2023 big year for Fuji?

jbuzzinco wrote:

Rod McD wrote:

jbuzzinco wrote:

jhorse wrote:

jbuzzinco wrote:

Fujifilm needs to update the rest of their lenses that don't resolve to match the new 40mp sensor. Given their limited R&D and manufacturing capacity, I'm wondering what will be prioritized. Will they work on new cameras with the new sensor or update more lenses?

Not sure that is necessary, but I agree that it would be welcome. Here is a quote from the Amateur Photographer review of the XT5:

"Clearly, some Fujifilm users might be concerned about whether their existing lenses will be sharp enough for the 40MP sensor, especially after the firm released a list of those required to get the most from it. But my advice would be not to worry about it. You’ll never get worse results from any given lens with a higher resolution sensor; instead, it’s just a question of whether the extra detail you record is fully proportional to the increased pixel count. If you’re happy with the lenses you’ve got, they’ll still work fine on the X-T5. And that 40MP resolution gives so much scope for cropping if you need it."

Fujifilm X-T5 review: 40MP stills sensation - Amateur Photographer

Although I mostly use a 16-55/f2.8 on my XT5, I sometimes use my older 18-55, which is not on this marketing ploy list, and it performs just fine.

Actually, you could get worse results. A lens which cannot resolve to a point smaller than the pixel size on the sensor will cause diffraction at all apertures. That would make it impossible to achieve any high contrast lines in the image.

No. You're conflating a number of different concepts. The lens' resolution capability does not cause diffraction.

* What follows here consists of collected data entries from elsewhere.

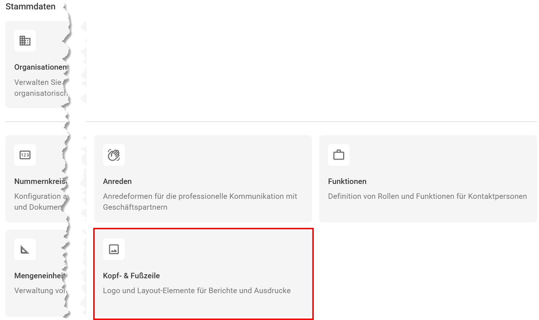This screenshot has height=320, width=539.
Task: Open the Anreden card title
Action: [117, 181]
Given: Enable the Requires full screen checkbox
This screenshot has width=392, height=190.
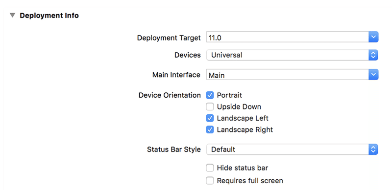Looking at the screenshot, I should [210, 181].
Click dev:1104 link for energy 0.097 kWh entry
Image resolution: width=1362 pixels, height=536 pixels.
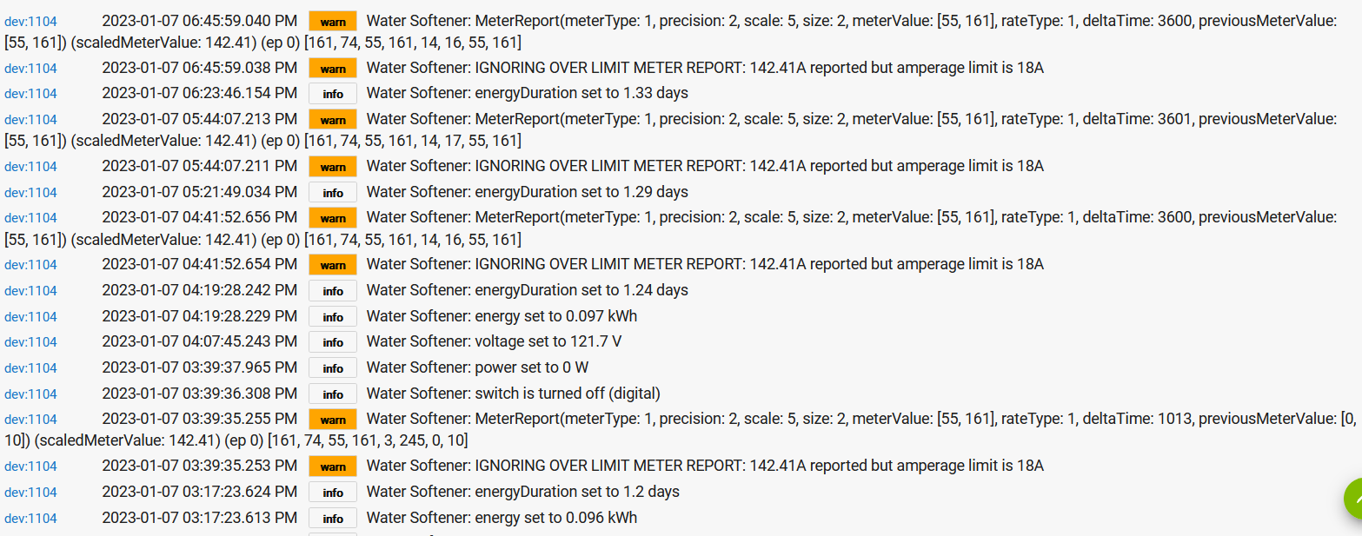[x=30, y=317]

It's a product of aperture and wavelength. It's there anyway, but the higher res sensor makes it possible to see the impact of diffraction at a wider aperture. A lens of low resolution capability may not extract the optimum from a high res sensor, but the image will not be worse than the same image from the same lens on a lower res sensor.

Regards, Rod

Didn't want to go off topic for much longer, but here we go

Diffraction is first affected by the diameter of the optical clear aperture. This occurs even with the entrance pupil (aperture) wide open. Diffraction over the edges of the mechanical aperture occurs as it is closed down. Together, these determine the diameter of the airy disk projected on the imaging surface.

What you describe is actually one thing, not two. It is the aperture. Even at f/22 the aperture diameter is still 100s of times larger than the wavelength of light and the sensor is 10,000s wavelengths away from the aperture. In practice, the aperture is not a perfect circle and this is why we see "star bursts". Their shape is described by far field Fraunhofer diffraction for which you need to know the exact shape/size of the aperture and the wavelength of light. That's it. If one assumes the aperture is a perfect circle, they will derive the equation for the Airy disc.

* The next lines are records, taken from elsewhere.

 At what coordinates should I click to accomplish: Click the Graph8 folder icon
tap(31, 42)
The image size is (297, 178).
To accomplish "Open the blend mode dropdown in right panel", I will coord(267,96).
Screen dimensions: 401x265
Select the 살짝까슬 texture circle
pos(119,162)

If a lens is unable to focus a single point source down to an area smaller than a photosite on the sensor, a light point source is projected over the edges of a photosite rather than entirely within it.

Sure.

Semantics aside, if a lens is unable to focus a point smaller than a photosite, you will not be able to render any pure black/white contrasting edges. Everything will be shades of gray.

But it always is!

The airy disk of the point will spill into surrounding photosites.

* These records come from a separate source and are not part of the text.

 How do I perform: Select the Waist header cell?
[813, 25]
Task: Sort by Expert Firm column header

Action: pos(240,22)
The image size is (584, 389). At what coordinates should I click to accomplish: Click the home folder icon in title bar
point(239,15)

They can do that even when they are smaller than a photosite.

Projecting the same point through the same lens onto a lower resolution sensor where the entire airy disk is within a single photosite will give a cleanly defined edge.

This might be true in the unlikely event that this edge runs exactly in the middle of a raw of pixels. What if it runs at an angle across multiple raws of pixels? Most lines in photos do.

The end result is the same. The airy disk projected on the sensor is too large. It does not matter whether the diffraction is caused by the optical clear aperture or the mechanical entrance pupil aperture.